I took a step back. I knew what I needed: a definitive list of Svbtle-backed sites. If I pass those all as a massive rule, I can force the spider to stay only on those sites, like an overprotective mother too nervous to let their kid on AOL without parental controls (that metaphor might betray my age to the audience, but whatever).

But how do I get such a list?

5. Doing things the dumb (and easy) way

I did some poking around and found a twitter stream that corresponds with Svbtle’s home page – and instead of 20 posts, it has 875! It’s probably not all of the authors ever, but it’s much more than I had before. Now how do I grab all of the sites quickly?

The elegant way: Use Twitter’s API and grab all of the tweets in JSON (dealing with OAuth and the hellish v1.1 API along the way), then parse the tweets for the URLs. Hope I don’t hit the usage cap along the way!

My way: Keep scrolling down until I load all 875 tweets and then save the HTML file and parse it with XPath.

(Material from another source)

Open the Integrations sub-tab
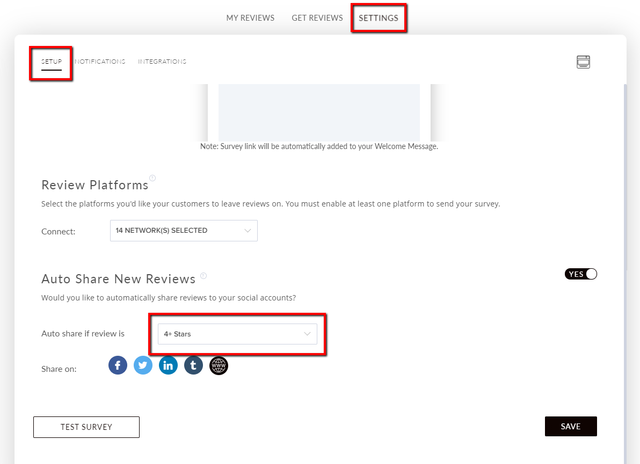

You know what? My way took ninety seconds and six lines of code. I stand by it.

def get_svbtle_blogs():
    plainhtml = '\n'.join(open('svbtlefeed.html').readlines())

    # Gotta create a fake 'Response' object so Scrapy's utils can scan it:
    # for some reason, they can't handle basic `str`s.
    fake_response = TextResponse('http://www.svbtle.com')
    fake_response = fake_response.replace(body=plainhtml)

    x = HtmlXPathSelector(fake_response)
    all_links = x.select("//a[@class='twitter-timeline-link']/@title").extract()
    base_links = ["/".join(x.split('/')[:3]) for x in all_links]
    base_links = list(set(base_links))

    return base_links

And we can plug this guy back into our extension of CrawlSpider – we’ll use it to both set a list of root urls AND restrict where our spider can go:

start_urls = get_svbtle_blogs()
rules = [Rule(
                SgmlLinkExtractor(
                    allow= get_svbtle_blogs(),
                ), 
                callback='parse_article', 
                follow=True)
        ]

6. Closing thoughts

This pretty much worked perfectly. It took me around fifteen minutes to successfully scrape fifteen hundredish posts; while there’s still some sanitation I need to do (Scrapy interpreted pagination in a relatively funky manner), I couldn’t be more pleased with the results. I highly recommend Scrapy: while you’ll have to do some tinkering on your own (the tutorial and documentation are a little out of date) it makes life much, much easier than trying to roll your own with Requests and BeautifulSoup.